◆ EXTRACT PROVIDED ◆
Saturday, November 8, 2008

The New Silk Road

The New Silk Road

The dusty, 1960s-era building in Delhi's business district is worlds away from the sleek, glass-and-steel towers of Dubai. The elevators, which stop only at even-numbered floors, are packed with sweaty bodies. Shoeshine men ply their trade on the open-air landings. A sign warns: "Spitting in the building premises is strictly prohibited."

Yet you can find a small taste of Dubai tucked away in a modest office on the eighth floor. The cramped quarters are the local arm of Evolvence Capital, a Dubai-based private equity empire that has tentacles reaching deep into the Indian hinterland. From the simple office in Delhi, Evolvence funds businesses such as the top construction company in tropical Chennai, a high-tech pharmaceutical plant in the rocky countryside near Hyderabad, and a private cancer-treatment center run by U.S.-trained doctors in Bangalore.

Evolvence is the brainchild of Khaled Al-Muhairy, a 36-year-old native of Abu Dhabi. Eight years ago, Al-Muhairy left his post as a fund manager at the Abu Dhabi Investment Authority and set up his own asset management firm, Evolvence. In 2003, Al-Muhairy started scouting for stakes in India, figuring that the country's economy was at last ready to take off. Although he was sufficiently wary of the Indian environment to avoid raw vegetables and tap water, he liked what he found. Today he has private equity funds worth some $400 million focused on India. "You can see in the eyes of the people that they want to succeed," Al-Muhairy says over a lunch of grilled meats and salads in the garden of a Lebanese restaurant in Dubai.

◆ USING THE INFORMATION ◆
[A] In the article on Evolvence Capital, what job did Khaled Al-Muhairy leave to start his own firm?
[B] Resume the article on Evolvence Capital's investments in India, writing on from its last sentence for a paragraph or two.
The listing has no role in this work.

◆ DATA SECTION ◆
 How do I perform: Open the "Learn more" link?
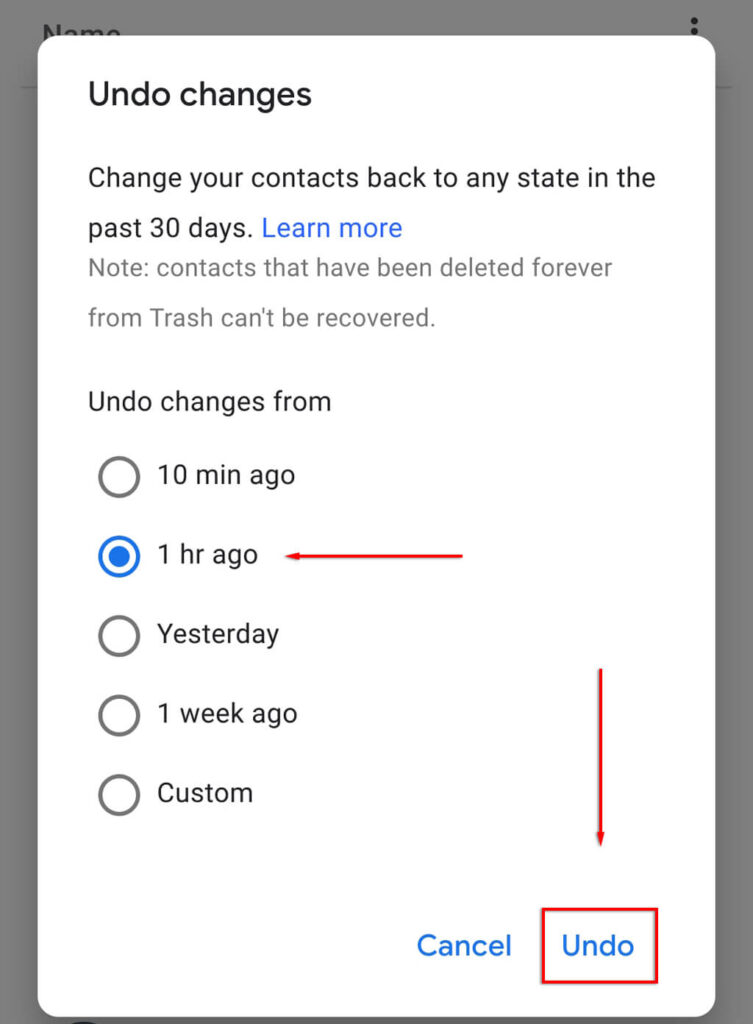pyautogui.click(x=332, y=228)
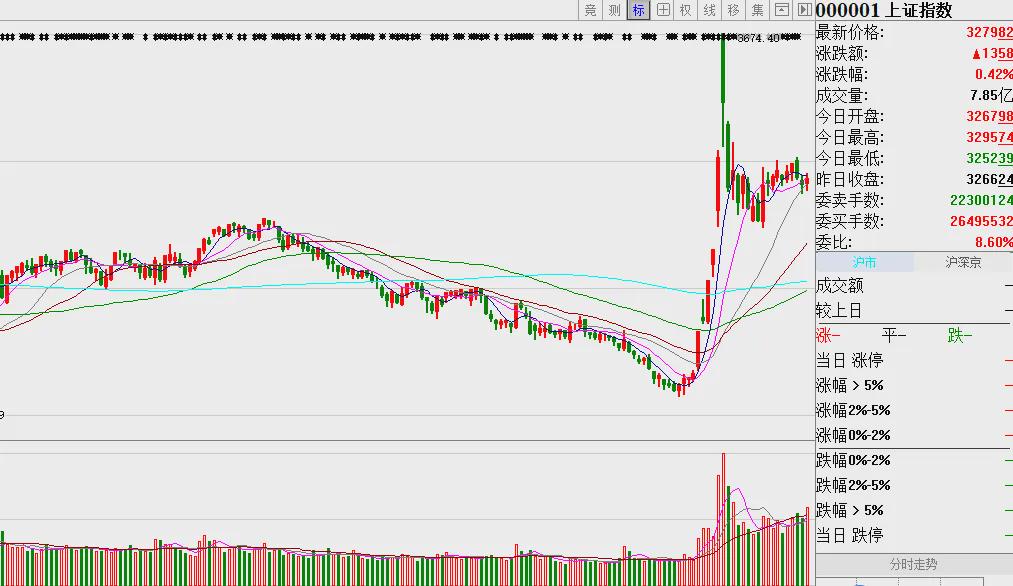Click the 涨幅 > 5% row
Image resolution: width=1013 pixels, height=586 pixels.
pos(914,385)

◆ ANSWERS BY ITEM NUMBER ◆
[A] He left his post as a fund manager at the Abu Dhabi Investment Authority.

[B]
The Arab world and Asia have a legacy of trade ties dating back to caravans that transported textiles and spices across the desert on the so-called Silk Road and to Gulf traders that sailed the blue waters of the Indian Ocean in chunky ships known as dhows. Today a new Silk Road leads from the busy ports of Shanghai, Hong Kong, and Singapore to the Persian Gulf—and from sparkling airport lounges in Dubai and Riyadh back to Asia's bustling cities. The merchants on this new route are Arab investors looking for smart places to park their petrodollars and Asians seeking to lock up energy supplies and find markets for the goods churned out by their factories.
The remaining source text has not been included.